Problem: Exactly transcribe the line that holds "The height and width of the screenshot is (1568, 651)." and every remaining line of the records, up to and including the final one, with nothing else.

┄┄┄┄┄┄┄┄┄┄

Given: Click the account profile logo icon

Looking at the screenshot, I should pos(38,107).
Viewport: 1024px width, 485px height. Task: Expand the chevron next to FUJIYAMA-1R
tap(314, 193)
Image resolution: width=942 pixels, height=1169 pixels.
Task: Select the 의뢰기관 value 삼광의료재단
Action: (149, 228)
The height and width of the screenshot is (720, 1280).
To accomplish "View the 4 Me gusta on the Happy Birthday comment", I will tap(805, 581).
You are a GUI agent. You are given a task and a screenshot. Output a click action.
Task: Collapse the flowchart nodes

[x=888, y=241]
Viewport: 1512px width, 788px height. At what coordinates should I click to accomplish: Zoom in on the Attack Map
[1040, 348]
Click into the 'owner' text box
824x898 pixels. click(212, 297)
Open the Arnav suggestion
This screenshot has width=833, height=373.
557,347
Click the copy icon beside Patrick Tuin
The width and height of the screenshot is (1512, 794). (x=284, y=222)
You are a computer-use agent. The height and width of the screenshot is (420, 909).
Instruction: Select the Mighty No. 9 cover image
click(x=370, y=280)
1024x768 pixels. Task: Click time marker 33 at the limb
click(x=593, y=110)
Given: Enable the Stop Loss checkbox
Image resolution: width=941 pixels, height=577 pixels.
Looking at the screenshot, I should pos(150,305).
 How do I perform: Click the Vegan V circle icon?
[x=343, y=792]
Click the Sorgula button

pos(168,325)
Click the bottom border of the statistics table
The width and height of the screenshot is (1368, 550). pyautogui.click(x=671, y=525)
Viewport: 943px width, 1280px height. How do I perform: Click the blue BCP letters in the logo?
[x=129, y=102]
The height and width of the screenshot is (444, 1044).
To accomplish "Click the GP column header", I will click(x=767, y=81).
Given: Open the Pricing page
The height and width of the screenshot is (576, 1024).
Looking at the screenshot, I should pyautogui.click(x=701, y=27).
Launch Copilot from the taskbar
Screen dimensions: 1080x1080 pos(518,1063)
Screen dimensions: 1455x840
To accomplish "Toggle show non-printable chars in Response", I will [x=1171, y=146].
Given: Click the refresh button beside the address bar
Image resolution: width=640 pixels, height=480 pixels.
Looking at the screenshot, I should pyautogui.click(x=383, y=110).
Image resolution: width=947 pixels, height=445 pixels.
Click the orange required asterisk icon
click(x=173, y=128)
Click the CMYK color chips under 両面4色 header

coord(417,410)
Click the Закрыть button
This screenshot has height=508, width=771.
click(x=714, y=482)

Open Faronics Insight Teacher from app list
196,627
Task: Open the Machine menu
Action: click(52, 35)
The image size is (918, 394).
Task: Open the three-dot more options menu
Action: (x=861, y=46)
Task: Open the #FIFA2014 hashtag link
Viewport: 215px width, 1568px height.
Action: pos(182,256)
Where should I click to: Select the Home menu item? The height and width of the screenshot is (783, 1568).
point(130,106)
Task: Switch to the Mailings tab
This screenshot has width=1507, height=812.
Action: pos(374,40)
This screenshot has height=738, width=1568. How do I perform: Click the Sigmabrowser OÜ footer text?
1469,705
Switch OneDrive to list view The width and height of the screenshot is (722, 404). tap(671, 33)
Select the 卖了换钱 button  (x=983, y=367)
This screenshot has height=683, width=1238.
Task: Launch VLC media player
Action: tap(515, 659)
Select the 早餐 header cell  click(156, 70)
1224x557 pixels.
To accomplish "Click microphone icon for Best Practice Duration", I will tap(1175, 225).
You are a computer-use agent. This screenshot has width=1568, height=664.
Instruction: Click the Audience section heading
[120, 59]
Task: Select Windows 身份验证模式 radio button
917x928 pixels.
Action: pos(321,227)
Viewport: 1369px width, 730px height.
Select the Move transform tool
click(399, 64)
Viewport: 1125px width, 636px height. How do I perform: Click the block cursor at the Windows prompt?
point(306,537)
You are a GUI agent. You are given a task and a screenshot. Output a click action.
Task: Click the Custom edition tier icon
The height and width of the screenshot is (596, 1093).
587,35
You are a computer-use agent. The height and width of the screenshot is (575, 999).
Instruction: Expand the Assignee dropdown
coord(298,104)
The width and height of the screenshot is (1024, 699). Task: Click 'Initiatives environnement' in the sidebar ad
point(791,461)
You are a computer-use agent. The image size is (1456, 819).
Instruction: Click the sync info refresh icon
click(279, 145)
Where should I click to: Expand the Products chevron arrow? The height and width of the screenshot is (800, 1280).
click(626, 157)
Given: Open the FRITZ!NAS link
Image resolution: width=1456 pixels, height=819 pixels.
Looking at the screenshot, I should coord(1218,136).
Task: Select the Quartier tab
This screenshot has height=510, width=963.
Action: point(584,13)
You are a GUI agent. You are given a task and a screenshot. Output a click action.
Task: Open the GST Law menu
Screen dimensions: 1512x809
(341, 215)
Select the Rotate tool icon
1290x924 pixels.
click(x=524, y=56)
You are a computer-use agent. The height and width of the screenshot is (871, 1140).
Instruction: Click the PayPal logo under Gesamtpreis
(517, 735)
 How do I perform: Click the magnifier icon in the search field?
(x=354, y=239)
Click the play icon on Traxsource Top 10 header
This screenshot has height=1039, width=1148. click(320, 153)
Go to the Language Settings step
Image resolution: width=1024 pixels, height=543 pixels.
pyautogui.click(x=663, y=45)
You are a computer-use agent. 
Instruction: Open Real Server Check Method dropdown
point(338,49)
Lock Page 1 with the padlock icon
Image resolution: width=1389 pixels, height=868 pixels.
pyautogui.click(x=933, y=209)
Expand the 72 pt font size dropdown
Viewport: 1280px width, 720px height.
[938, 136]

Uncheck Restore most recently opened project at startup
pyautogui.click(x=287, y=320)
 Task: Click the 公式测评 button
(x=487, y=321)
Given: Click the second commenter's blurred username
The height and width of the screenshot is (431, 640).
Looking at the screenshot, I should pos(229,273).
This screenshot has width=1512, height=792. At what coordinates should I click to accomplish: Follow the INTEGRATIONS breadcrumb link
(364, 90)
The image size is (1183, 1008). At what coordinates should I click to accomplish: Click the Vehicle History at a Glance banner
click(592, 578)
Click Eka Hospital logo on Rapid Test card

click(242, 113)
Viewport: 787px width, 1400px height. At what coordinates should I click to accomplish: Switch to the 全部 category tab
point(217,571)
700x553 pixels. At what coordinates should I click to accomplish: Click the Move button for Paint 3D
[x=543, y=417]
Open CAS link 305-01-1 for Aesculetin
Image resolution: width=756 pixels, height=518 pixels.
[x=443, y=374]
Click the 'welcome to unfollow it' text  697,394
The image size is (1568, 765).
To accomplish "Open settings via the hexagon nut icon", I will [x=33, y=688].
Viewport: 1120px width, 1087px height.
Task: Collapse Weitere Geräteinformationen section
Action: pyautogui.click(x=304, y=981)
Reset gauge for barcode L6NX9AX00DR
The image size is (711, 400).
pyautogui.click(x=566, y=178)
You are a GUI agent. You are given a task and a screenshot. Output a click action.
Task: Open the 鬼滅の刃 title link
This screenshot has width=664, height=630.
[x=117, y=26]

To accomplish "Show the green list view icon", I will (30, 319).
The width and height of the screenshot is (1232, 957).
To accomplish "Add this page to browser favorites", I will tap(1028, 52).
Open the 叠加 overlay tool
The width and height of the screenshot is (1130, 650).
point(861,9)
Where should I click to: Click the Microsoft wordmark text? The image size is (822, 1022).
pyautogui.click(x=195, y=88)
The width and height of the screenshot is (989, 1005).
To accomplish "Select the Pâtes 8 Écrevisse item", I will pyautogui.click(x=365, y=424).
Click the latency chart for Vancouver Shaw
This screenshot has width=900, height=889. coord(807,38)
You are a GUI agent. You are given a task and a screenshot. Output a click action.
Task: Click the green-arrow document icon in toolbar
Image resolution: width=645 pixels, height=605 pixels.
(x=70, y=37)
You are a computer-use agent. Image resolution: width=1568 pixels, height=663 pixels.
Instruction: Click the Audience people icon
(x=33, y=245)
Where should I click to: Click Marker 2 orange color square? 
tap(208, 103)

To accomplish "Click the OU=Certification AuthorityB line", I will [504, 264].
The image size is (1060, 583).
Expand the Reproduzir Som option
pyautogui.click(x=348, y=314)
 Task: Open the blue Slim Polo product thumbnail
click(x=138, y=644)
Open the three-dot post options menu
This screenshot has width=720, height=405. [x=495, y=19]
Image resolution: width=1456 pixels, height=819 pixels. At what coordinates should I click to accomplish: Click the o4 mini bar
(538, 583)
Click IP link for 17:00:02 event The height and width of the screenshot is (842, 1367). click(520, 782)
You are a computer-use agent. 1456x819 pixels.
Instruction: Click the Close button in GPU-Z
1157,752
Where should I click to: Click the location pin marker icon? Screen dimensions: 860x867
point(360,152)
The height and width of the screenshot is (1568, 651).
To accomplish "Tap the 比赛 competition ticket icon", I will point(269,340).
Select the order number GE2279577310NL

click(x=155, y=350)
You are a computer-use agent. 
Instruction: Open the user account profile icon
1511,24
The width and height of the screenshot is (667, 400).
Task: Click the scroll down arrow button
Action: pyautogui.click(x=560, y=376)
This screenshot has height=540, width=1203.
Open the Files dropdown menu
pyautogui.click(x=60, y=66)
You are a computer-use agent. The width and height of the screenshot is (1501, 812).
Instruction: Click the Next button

┄┄┄┄┄┄┄┄┄┄

Response to this task:
The height and width of the screenshot is (1568, 651).
To accomplish "Tap the 比赛 competition ticket icon", I will point(269,340).
Select the order number GE2279577310NL

click(x=155, y=350)
You are a computer-use agent. 
Instruction: Open the user account profile icon
1511,24
The width and height of the screenshot is (667, 400).
Task: Click the scroll down arrow button
Action: pyautogui.click(x=560, y=376)
This screenshot has height=540, width=1203.
Open the Files dropdown menu
pyautogui.click(x=60, y=66)
You are a computer-use agent. The width and height of the screenshot is (1501, 812).
Instruction: Click the Next button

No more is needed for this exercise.